▶ _TASK BRIEF_: Reproduce the lines from the one with "Task: Cut text using the scissors icon" up to and including the one with "coord(544,70)", swapping "dropdown" for "drop-down list" and keeping everything else unchanged.

########################################

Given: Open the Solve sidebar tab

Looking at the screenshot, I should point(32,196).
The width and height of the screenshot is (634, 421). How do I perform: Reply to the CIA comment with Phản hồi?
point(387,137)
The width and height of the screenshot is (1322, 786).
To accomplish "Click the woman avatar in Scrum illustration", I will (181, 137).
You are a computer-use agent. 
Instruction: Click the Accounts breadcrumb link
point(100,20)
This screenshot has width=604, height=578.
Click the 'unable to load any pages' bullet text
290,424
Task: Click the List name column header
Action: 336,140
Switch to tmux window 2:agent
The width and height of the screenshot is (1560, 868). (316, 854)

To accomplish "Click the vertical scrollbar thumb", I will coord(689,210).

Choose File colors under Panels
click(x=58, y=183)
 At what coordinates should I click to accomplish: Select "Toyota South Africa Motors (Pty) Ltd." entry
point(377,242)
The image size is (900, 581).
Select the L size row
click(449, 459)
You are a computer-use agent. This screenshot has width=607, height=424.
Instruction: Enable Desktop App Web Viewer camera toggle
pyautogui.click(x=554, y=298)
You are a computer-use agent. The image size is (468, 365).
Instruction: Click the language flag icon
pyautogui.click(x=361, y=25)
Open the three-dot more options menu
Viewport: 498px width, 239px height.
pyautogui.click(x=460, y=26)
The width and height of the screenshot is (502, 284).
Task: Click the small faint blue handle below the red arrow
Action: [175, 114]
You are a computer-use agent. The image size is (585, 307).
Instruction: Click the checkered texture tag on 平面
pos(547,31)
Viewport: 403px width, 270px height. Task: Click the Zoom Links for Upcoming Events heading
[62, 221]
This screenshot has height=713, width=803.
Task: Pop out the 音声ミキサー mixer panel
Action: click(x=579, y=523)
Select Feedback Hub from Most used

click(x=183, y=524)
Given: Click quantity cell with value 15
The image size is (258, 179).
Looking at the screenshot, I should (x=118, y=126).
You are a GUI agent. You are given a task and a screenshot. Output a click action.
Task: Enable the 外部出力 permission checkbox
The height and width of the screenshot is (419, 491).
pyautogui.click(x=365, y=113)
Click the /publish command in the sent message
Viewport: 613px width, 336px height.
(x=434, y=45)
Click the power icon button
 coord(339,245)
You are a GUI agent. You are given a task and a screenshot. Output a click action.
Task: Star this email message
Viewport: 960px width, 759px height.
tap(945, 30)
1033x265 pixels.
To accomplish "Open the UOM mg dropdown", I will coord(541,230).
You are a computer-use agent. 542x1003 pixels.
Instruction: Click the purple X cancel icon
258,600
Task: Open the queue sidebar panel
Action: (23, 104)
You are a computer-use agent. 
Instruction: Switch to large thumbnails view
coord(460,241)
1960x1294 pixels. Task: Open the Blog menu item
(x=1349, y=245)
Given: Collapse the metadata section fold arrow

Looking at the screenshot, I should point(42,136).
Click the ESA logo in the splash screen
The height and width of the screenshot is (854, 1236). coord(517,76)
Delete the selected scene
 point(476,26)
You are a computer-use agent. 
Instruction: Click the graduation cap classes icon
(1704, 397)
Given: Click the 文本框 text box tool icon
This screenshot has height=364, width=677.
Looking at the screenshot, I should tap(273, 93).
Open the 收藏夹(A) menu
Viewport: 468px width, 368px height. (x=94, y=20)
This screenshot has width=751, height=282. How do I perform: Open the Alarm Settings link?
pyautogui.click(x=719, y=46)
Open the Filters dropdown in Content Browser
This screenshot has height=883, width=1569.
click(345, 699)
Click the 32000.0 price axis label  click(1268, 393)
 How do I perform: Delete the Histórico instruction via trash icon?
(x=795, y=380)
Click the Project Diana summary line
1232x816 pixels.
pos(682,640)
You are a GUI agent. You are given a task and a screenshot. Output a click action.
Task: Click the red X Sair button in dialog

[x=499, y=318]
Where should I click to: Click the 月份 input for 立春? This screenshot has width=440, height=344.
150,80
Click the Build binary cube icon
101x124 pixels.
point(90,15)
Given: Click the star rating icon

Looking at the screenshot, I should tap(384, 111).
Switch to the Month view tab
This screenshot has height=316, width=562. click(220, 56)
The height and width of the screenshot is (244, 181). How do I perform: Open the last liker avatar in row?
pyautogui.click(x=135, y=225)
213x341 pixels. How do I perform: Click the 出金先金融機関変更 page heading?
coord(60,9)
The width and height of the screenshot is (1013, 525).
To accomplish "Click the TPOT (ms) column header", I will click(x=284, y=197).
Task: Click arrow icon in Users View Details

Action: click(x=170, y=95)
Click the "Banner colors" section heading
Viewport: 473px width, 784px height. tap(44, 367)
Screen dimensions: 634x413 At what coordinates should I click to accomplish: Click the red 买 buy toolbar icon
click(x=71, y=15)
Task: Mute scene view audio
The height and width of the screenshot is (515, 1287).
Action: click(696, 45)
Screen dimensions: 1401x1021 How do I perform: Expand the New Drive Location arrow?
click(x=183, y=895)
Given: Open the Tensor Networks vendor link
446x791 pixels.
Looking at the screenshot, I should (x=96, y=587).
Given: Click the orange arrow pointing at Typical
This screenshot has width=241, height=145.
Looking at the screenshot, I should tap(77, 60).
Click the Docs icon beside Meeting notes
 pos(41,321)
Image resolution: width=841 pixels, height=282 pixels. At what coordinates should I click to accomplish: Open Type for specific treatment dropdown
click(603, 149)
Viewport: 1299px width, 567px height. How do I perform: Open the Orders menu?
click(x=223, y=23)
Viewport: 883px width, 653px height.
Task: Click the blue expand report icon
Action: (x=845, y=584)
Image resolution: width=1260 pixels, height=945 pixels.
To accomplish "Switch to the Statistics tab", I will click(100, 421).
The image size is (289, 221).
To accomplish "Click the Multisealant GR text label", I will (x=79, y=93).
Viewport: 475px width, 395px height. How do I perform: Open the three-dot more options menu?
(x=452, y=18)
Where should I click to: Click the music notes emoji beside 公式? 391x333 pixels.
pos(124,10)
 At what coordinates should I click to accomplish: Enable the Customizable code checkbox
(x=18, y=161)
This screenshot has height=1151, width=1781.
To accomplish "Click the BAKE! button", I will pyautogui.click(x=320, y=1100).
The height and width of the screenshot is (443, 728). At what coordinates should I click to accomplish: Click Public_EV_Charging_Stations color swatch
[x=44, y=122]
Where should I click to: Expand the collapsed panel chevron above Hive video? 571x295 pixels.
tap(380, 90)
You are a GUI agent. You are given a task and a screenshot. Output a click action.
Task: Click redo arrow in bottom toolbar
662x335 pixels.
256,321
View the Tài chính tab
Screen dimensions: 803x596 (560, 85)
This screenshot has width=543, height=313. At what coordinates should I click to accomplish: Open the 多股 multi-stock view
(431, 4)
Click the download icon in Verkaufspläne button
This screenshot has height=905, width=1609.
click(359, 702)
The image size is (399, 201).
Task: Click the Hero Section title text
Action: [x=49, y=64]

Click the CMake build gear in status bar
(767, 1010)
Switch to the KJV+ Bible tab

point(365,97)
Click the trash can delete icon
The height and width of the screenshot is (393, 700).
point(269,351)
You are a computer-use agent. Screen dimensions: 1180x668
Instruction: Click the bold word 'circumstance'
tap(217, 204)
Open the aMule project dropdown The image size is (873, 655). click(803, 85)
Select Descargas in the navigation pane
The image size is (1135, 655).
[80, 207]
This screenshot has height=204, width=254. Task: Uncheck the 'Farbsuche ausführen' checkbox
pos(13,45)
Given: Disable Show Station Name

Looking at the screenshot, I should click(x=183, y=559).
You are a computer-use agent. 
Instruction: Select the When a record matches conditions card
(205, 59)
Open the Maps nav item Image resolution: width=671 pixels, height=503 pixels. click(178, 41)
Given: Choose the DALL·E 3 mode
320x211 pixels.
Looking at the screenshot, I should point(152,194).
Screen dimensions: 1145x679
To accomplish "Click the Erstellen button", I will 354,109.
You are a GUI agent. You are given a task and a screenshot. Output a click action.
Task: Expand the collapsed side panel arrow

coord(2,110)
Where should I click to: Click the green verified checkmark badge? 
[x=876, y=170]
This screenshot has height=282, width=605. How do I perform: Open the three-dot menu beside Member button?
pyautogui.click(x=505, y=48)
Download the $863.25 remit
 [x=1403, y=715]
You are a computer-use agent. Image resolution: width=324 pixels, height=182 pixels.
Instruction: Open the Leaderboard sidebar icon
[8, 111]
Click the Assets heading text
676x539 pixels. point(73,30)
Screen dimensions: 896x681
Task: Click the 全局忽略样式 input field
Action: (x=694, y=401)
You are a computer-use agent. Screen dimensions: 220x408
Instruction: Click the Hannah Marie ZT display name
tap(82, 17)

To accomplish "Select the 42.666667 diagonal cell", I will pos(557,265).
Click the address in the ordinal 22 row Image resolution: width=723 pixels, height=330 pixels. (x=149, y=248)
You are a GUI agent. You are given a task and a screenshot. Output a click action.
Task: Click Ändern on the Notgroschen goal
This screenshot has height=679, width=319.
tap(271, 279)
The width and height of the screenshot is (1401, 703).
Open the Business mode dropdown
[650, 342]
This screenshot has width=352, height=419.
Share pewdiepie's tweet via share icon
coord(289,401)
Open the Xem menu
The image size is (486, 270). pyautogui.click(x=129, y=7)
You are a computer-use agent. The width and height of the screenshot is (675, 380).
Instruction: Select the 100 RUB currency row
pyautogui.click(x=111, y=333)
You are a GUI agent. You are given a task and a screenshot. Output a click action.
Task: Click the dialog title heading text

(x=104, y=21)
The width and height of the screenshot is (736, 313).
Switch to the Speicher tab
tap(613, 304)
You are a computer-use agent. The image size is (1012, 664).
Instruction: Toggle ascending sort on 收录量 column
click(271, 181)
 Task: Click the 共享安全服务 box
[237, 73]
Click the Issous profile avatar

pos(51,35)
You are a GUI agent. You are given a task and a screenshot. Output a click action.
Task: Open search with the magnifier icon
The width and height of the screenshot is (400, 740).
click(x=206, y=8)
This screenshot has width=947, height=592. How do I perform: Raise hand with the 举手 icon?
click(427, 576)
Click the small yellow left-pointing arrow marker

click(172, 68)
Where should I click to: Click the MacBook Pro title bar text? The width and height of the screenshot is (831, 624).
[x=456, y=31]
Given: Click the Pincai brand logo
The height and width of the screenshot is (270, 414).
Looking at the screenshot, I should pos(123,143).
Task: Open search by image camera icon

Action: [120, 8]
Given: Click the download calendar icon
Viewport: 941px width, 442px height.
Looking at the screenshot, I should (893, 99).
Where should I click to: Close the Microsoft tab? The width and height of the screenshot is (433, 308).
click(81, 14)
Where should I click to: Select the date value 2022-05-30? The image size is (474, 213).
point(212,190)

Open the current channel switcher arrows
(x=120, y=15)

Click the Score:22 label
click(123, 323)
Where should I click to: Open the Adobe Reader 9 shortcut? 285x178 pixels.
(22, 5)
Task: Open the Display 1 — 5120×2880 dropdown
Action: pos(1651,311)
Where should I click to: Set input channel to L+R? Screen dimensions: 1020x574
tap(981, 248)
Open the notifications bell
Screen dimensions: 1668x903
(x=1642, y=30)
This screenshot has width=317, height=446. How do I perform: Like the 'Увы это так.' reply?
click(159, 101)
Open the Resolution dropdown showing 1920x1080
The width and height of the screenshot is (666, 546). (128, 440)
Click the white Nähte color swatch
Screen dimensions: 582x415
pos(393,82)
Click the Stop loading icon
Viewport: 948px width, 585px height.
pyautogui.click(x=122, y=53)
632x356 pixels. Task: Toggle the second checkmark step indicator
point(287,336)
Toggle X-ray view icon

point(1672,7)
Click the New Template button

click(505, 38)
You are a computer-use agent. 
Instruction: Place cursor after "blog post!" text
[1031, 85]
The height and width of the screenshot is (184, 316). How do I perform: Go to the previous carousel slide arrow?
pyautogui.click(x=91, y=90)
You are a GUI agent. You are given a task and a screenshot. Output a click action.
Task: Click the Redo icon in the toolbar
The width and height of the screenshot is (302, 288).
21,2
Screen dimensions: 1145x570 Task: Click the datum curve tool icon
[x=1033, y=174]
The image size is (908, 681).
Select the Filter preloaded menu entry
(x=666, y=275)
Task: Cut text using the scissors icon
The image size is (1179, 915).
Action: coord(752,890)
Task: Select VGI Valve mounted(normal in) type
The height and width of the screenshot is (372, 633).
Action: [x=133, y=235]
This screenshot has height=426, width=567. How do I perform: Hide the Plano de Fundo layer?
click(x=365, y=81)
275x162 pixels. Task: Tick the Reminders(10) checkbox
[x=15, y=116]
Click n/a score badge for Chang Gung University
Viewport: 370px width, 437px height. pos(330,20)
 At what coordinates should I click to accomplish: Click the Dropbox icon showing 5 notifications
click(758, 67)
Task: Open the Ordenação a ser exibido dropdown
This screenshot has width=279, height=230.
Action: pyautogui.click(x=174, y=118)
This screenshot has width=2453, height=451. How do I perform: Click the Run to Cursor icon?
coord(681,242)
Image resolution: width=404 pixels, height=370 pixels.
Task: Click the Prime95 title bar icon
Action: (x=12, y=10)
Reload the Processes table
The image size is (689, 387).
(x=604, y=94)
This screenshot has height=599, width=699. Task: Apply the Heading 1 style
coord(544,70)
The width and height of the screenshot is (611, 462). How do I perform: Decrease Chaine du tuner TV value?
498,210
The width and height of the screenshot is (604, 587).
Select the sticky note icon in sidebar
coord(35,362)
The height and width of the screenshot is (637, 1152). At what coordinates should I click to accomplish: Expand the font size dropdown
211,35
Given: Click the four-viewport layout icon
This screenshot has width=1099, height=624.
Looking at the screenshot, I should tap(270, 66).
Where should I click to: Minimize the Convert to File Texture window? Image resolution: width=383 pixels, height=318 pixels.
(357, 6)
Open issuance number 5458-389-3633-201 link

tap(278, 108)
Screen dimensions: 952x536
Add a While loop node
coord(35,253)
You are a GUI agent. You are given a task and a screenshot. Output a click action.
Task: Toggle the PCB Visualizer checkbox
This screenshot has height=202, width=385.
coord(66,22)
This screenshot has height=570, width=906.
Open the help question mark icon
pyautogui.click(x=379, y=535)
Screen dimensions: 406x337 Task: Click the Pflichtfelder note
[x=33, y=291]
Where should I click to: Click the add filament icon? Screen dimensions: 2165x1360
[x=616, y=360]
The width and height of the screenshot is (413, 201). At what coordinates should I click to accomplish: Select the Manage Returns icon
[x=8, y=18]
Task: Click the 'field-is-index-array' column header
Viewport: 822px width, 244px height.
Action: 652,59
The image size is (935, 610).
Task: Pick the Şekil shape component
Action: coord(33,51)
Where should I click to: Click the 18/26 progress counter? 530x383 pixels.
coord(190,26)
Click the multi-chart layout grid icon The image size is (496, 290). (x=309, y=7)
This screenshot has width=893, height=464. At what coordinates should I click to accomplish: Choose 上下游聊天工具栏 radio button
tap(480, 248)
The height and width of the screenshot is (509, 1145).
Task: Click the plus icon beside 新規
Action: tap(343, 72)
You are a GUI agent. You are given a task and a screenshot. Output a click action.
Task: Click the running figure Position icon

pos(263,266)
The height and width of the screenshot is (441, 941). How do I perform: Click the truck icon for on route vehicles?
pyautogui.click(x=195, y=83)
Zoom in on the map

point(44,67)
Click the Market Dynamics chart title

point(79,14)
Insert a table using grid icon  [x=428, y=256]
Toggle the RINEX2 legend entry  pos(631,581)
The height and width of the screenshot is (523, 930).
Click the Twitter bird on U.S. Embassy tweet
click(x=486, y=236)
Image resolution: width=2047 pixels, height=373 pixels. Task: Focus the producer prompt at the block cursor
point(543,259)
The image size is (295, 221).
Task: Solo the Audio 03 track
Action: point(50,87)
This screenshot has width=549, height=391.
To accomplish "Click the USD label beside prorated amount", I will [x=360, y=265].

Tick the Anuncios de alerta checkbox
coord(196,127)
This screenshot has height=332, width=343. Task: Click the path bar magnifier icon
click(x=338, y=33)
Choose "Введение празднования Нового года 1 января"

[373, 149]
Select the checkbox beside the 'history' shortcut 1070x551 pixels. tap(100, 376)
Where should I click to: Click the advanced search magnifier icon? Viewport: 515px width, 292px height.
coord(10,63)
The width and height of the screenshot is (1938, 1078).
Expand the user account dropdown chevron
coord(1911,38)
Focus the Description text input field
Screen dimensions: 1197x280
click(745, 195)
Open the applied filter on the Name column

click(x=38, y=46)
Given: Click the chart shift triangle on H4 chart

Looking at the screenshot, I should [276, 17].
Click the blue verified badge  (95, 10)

########################################

▶ _REPLY_:
Task: Cut text using the scissors icon
The image size is (1179, 915).
Action: coord(752,890)
Task: Select VGI Valve mounted(normal in) type
The height and width of the screenshot is (372, 633).
Action: [x=133, y=235]
This screenshot has height=426, width=567. How do I perform: Hide the Plano de Fundo layer?
click(x=365, y=81)
275x162 pixels. Task: Tick the Reminders(10) checkbox
[x=15, y=116]
Click n/a score badge for Chang Gung University
Viewport: 370px width, 437px height. pos(330,20)
 At what coordinates should I click to accomplish: Click the Dropbox icon showing 5 notifications
click(758, 67)
Task: Open the Ordenação a ser exibido drop-down list
This screenshot has width=279, height=230.
Action: pyautogui.click(x=174, y=118)
This screenshot has width=2453, height=451. How do I perform: Click the Run to Cursor icon?
coord(681,242)
Image resolution: width=404 pixels, height=370 pixels.
Task: Click the Prime95 title bar icon
Action: (x=12, y=10)
Reload the Processes table
The image size is (689, 387).
(x=604, y=94)
This screenshot has height=599, width=699. Task: Apply the Heading 1 style
coord(544,70)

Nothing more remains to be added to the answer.